Mr Nugent said this correction doesn’t mean that investors should expect growth to slow in the property market, especially not in Melbourne.
“Underpinning this view is evidence of persistent buyer demand off the back of lower interest rates, and a shortage of stock on the market. This shortage of stock is essentially the result of four years of buoyant sales volumes exhausting the pool of discretionary vendors. Eventually, one would expect potential sellers to respond positively to the price growth signal out there, but it hasn’t happened yet, and it may not eventuate until sometime in mid-2017,” said Mr Nugent.
A steadily rising population, stable economy and low interest rates support the theory the property market won’t see a downturn in the near future, despite fears of oversupply.
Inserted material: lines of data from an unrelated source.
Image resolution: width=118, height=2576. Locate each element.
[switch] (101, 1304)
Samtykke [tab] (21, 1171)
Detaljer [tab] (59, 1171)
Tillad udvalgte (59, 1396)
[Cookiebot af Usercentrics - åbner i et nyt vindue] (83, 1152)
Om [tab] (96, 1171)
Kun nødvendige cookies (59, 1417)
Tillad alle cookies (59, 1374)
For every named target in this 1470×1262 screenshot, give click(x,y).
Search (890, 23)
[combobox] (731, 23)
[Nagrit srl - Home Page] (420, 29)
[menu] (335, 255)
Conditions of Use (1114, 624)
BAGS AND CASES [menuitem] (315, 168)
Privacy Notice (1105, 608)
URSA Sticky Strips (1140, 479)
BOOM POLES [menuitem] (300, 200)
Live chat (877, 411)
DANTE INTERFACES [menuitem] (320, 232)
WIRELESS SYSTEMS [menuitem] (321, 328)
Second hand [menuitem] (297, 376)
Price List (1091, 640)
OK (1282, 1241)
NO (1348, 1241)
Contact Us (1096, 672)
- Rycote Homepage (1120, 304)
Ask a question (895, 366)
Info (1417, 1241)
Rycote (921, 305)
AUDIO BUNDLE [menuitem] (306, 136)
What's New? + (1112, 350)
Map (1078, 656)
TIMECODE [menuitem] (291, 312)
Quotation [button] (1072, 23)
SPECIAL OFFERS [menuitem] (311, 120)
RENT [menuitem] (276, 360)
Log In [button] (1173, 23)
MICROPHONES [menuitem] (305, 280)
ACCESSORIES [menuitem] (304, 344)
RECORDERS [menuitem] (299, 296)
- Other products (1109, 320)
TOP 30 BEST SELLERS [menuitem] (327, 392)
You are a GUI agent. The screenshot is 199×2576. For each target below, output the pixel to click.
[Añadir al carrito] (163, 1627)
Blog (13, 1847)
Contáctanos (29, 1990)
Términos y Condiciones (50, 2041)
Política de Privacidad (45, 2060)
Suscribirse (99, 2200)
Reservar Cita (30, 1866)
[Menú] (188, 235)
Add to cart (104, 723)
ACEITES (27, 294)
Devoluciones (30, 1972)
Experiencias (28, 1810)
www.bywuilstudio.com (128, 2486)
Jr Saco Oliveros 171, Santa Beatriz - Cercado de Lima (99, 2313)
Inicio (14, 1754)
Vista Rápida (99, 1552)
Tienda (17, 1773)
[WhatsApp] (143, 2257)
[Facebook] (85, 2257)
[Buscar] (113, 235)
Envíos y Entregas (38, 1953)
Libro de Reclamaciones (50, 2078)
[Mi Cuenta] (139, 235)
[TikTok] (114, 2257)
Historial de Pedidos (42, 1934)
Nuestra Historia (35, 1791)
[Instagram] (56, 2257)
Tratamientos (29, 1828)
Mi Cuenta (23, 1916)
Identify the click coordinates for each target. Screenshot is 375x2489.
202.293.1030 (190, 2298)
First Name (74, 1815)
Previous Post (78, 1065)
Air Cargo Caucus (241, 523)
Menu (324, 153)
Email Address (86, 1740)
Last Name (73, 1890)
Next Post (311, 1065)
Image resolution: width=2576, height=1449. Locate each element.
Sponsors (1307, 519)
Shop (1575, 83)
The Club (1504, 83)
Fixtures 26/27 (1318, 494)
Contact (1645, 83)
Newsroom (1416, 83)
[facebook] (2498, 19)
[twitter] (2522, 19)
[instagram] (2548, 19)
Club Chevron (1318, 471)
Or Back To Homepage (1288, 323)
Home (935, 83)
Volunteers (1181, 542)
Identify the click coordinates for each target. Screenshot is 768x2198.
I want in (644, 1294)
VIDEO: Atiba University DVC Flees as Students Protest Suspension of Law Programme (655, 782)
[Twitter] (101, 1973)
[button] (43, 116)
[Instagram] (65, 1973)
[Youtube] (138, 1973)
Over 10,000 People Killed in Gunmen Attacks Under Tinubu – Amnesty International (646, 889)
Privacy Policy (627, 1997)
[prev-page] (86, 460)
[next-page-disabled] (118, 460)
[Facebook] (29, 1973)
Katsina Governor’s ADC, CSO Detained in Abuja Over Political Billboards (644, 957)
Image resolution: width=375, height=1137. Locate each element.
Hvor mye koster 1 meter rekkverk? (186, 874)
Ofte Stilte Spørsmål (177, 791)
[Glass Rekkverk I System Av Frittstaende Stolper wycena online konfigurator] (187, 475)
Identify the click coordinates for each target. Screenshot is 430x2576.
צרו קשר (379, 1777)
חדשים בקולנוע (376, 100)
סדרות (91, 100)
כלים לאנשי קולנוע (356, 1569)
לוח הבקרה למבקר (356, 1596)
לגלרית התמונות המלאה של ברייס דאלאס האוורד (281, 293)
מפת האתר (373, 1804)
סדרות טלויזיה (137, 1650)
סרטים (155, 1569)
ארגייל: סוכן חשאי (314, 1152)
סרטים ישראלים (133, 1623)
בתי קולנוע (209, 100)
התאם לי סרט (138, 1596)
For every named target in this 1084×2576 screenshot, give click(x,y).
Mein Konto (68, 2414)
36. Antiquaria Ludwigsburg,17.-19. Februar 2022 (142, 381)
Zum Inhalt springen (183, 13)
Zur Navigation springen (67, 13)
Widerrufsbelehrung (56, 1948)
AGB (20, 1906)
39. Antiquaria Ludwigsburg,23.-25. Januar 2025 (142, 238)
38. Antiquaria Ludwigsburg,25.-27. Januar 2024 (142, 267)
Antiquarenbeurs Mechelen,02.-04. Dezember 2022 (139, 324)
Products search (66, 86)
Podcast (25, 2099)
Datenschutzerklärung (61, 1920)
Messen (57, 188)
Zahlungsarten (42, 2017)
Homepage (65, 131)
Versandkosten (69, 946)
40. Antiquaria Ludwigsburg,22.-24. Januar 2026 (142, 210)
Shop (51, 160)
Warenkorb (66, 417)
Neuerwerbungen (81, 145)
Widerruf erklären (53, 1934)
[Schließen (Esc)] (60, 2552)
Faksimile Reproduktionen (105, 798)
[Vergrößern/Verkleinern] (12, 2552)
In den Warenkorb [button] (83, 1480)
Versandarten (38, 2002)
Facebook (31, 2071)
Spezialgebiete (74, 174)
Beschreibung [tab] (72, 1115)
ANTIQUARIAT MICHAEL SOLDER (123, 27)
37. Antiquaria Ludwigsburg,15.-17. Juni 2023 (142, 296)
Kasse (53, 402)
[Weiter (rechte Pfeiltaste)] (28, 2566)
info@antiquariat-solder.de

“If you are a prospective buyer, don’t make the mistake of waiting to see what happens in February and March before jumping in. You may find that property prices are 5 per cent higher in April than they finished 2016,” said Mr Nugent.
Mr Nugent also doesn’t place much stock in the theory that overseas events, including the current Trump presidency, will affect the Australian market negatively.
“The Australian property market has been subject to numerous external shocks that were supposed to damage it – the GFC, the tech wreck, wars and international terrorist events – and didn’t,” he said.